General Guidelines for Automated Tests

The best automated tests share a few qualities:

  • They are short - Typically 5 to 50 lines of code.
  • They contain little logic - Tests should be less complicated than the things they are testing.
  • They are robust - Tests should be more stable than the things they are testing.
  • They are easy to read - Tests should follow the PEP8 Style Guide.

The goal is to catch bugs in the software being tested. It is an annoying distraction when tests themselves crash. Keep your tests simple so that others can easily figure them out.

Boardfarm overlays

Recently support for having overlays in a separate directory (e.g. a separat git repository was added.
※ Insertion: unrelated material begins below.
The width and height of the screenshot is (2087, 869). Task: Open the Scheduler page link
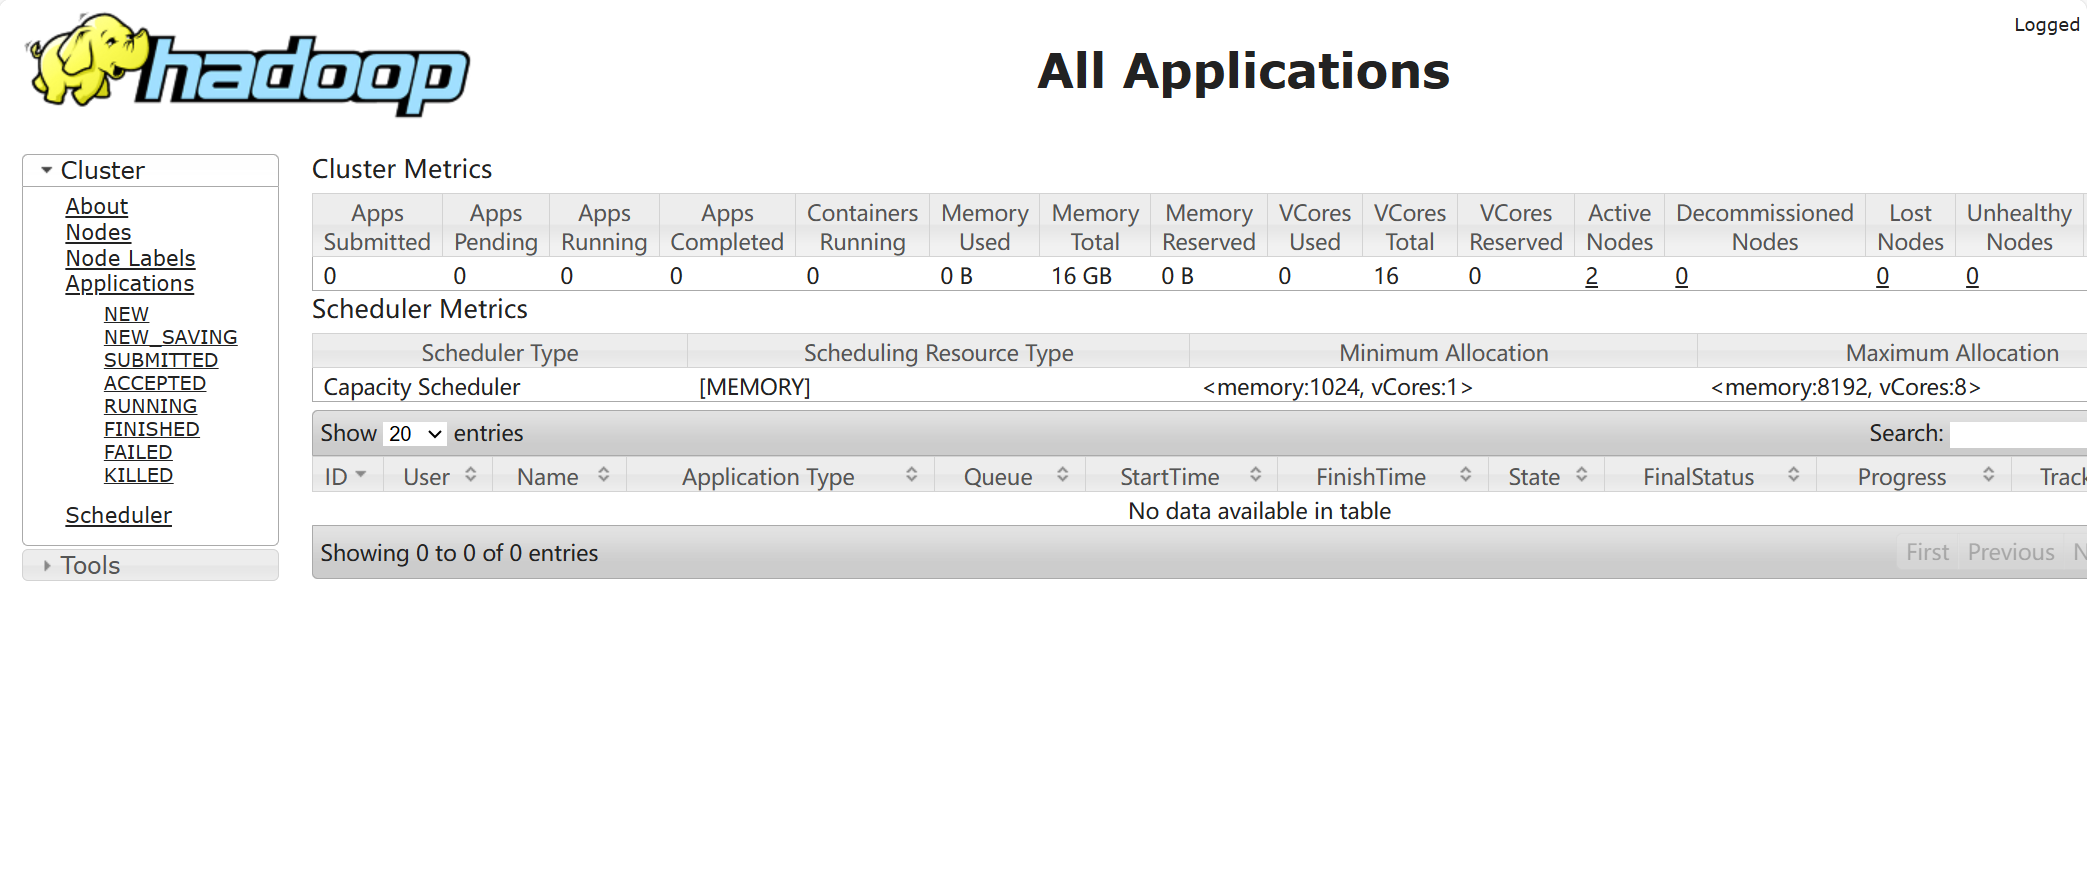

This allows your own private tests, boards, and testsuites, templates that you want to keep separate for whatever reason. It's expected that if this is not private you can create a git repo and share your layer with others.
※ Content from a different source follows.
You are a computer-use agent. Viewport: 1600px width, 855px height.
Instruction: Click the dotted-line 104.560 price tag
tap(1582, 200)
The layout of the overlay will look exactly the same as the boardfarm repo:

my_overlay/
├── devices
│   ├── my_device.py
├── html
│   └── template_results.html
├── tests
│   ├── this.py
│   ├── that.py
│   └── foobar.py
└── testsuites.cfg

Tests, devices, and testsuites in your overlay are added to the available tests, devices, testsuites. The email templates replace the ones from the main boardfarm repo

To specify an over lay you simply need to the space separated overlays to the BFT_OVERLAY environment variable:

export BFT_OVERLAY="../boardfarm-foo/ ../boardfarm-bar"

Then after running bft you should have access to your new tests, device types, etc

Good luck and thanks for reading!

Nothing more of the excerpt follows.